**THE PROBLEM**
Word for word, restate the records that appear below.

==========

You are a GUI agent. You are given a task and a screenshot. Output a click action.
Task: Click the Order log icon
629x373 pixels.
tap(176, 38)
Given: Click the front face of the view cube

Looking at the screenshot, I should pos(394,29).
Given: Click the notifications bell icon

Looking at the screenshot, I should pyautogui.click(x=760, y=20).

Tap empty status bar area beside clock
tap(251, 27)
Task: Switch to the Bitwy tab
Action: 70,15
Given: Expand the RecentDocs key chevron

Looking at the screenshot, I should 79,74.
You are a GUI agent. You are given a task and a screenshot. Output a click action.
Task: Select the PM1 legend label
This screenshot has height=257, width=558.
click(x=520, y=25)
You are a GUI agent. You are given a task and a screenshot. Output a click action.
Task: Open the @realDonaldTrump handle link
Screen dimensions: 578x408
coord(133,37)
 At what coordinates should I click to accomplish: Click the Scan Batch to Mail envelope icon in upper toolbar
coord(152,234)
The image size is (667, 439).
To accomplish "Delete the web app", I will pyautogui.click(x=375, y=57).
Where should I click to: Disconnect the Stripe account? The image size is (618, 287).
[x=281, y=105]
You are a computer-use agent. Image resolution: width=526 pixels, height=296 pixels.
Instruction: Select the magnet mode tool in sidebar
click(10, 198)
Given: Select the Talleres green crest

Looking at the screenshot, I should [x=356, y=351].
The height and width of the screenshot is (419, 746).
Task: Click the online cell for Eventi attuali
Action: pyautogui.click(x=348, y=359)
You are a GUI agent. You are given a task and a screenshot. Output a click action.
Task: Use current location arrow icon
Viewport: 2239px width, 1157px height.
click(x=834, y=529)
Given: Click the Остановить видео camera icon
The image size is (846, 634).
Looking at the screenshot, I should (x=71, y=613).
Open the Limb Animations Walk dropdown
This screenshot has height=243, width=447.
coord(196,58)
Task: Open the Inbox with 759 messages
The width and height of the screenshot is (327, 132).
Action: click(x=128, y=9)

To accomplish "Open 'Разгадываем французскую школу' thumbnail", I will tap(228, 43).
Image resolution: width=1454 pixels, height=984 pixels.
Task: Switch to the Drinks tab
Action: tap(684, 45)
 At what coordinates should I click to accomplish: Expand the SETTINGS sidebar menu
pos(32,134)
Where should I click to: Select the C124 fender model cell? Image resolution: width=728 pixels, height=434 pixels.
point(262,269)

==========

**EXERCISE RESPONSE**
You are a GUI agent. You are given a task and a screenshot. Output a click action.
Task: Click the Order log icon
629x373 pixels.
tap(176, 38)
Given: Click the front face of the view cube

Looking at the screenshot, I should pos(394,29).
Given: Click the notifications bell icon

Looking at the screenshot, I should pyautogui.click(x=760, y=20).

Tap empty status bar area beside clock
tap(251, 27)
Task: Switch to the Bitwy tab
Action: 70,15
Given: Expand the RecentDocs key chevron

Looking at the screenshot, I should 79,74.
You are a GUI agent. You are given a task and a screenshot. Output a click action.
Task: Select the PM1 legend label
This screenshot has height=257, width=558.
click(x=520, y=25)
You are a GUI agent. You are given a task and a screenshot. Output a click action.
Task: Open the @realDonaldTrump handle link
Screen dimensions: 578x408
coord(133,37)
 At what coordinates should I click to accomplish: Click the Scan Batch to Mail envelope icon in upper toolbar
coord(152,234)
The image size is (667, 439).
To accomplish "Delete the web app", I will pyautogui.click(x=375, y=57).
Where should I click to: Disconnect the Stripe account? The image size is (618, 287).
[x=281, y=105]
You are a computer-use agent. Image resolution: width=526 pixels, height=296 pixels.
Instruction: Select the magnet mode tool in sidebar
click(10, 198)
Given: Select the Talleres green crest

Looking at the screenshot, I should [x=356, y=351].
The height and width of the screenshot is (419, 746).
Task: Click the online cell for Eventi attuali
Action: pyautogui.click(x=348, y=359)
You are a GUI agent. You are given a task and a screenshot. Output a click action.
Task: Use current location arrow icon
Viewport: 2239px width, 1157px height.
click(x=834, y=529)
Given: Click the Остановить видео camera icon
The image size is (846, 634).
Looking at the screenshot, I should (x=71, y=613).
Open the Limb Animations Walk dropdown
This screenshot has height=243, width=447.
coord(196,58)
Task: Open the Inbox with 759 messages
The width and height of the screenshot is (327, 132).
Action: click(x=128, y=9)

To accomplish "Open 'Разгадываем французскую школу' thumbnail", I will tap(228, 43).
Image resolution: width=1454 pixels, height=984 pixels.
Task: Switch to the Drinks tab
Action: tap(684, 45)
 At what coordinates should I click to accomplish: Expand the SETTINGS sidebar menu
pos(32,134)
Where should I click to: Select the C124 fender model cell? Image resolution: width=728 pixels, height=434 pixels.
point(262,269)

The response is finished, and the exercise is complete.